Festive Season Fitness Guide
Maintenance exercise routines
One of the hardest things to do when your time is in short supply is to maintain an exercise routine. If you usually exercise a few times a week, the extra demands on your time can mean that something has to give. However, reduced training doesn’t mean that your fitness levels have to plummet. Research has shown that a couple of weeks of maintenance training can result in minimal or even no fitness losses.
Indeed, in certain cases performance can actually improve after a short period of reduced training because the body has the opportunity to recharge and rebuild. Hence on returning to full training, you can find that you have renewed vigour and enthusiasm for your sessions. If you enjoy regular workouts, try the following tips for effective maintenance training:
Commit to stay fit
Simply plan, inform and execute.
Plan in some shorter and/or less frequent exercise sessions. Explain to your friends and family the changes you’re making, but also the importance of keeping your fitness going, and then put your plan into action.
A little exercise is better than nothing.
Accept that your workouts will be shorter but also realise that they can still provide training benefits.
For example:
If you usually enjoy several jogging or running sessions, cutting your training time by half will still keep you fit.
Instead of completing two or three sets of each resistance training exercise, reduce it to one or two sets.
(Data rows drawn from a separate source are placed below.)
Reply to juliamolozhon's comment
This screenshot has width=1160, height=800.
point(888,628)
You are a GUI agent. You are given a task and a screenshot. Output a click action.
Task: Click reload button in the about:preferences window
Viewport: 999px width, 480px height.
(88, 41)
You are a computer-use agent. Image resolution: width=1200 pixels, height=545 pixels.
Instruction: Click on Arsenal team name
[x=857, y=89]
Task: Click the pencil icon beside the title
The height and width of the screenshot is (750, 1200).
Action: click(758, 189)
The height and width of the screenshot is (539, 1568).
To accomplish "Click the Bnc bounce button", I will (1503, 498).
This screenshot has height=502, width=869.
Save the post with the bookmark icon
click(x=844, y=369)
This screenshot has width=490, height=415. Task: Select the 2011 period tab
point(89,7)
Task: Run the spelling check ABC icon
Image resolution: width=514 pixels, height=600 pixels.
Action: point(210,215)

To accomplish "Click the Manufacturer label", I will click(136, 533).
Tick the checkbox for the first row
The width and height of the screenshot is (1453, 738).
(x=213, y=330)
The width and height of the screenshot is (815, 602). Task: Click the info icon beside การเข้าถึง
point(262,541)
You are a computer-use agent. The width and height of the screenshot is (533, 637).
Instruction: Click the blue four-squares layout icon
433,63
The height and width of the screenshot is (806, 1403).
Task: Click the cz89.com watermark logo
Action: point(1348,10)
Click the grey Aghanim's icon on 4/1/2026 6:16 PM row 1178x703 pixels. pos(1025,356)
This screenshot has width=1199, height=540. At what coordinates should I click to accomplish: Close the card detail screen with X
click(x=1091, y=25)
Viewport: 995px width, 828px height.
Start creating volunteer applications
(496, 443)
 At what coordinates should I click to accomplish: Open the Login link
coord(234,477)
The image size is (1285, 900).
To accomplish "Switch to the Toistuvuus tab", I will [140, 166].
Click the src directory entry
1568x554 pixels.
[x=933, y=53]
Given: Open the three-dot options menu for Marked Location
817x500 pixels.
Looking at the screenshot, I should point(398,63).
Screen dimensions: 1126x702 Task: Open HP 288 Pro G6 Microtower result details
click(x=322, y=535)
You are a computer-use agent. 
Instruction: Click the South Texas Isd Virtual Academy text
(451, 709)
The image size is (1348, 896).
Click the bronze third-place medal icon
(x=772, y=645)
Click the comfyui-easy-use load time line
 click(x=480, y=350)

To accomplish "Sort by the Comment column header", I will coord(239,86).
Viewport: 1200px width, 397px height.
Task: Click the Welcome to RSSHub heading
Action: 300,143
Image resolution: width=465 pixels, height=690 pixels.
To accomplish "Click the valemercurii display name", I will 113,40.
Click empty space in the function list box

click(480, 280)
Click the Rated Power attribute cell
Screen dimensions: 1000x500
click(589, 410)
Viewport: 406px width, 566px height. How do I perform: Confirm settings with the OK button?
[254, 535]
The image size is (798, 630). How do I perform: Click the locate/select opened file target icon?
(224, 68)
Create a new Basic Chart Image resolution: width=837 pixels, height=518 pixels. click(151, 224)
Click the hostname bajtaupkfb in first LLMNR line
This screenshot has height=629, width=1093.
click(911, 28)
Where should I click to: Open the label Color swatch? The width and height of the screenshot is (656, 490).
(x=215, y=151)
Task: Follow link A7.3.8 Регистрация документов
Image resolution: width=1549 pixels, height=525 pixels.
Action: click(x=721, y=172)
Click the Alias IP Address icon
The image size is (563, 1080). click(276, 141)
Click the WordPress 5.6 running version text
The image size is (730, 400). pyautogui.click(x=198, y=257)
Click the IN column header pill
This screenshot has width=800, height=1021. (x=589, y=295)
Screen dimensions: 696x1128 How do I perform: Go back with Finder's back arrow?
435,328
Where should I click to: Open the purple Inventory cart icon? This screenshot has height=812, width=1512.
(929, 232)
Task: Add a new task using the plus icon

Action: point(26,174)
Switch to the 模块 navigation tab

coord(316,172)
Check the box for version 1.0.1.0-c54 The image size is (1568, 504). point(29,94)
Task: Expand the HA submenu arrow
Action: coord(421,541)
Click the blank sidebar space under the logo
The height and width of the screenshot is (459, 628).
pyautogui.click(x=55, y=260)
Your session will take less time but you’re still exercising the same muscles, so your strength won’t disappear.
Quality over quantity.
If your typical training week includes some more challenging sessions, it is important to maintain them. Instead of interspersing them with recovery workouts where you exercise lightly, focus on every session being high quality training. You can then omit the easier sessions, which will save time. A recovery session now becomes a rest day. The key to success with this strategy is to make sure you don’t let up on the quality of each workout. That way you are keeping your fitness edge that you’ve worked hard to achieve.
Time efficient exercise strategies
In addition to focusing on maintenance training, you can also employ strategies within your workouts that save time. An additional benefit of some time-saving strategies is that the quality of your training session also improves.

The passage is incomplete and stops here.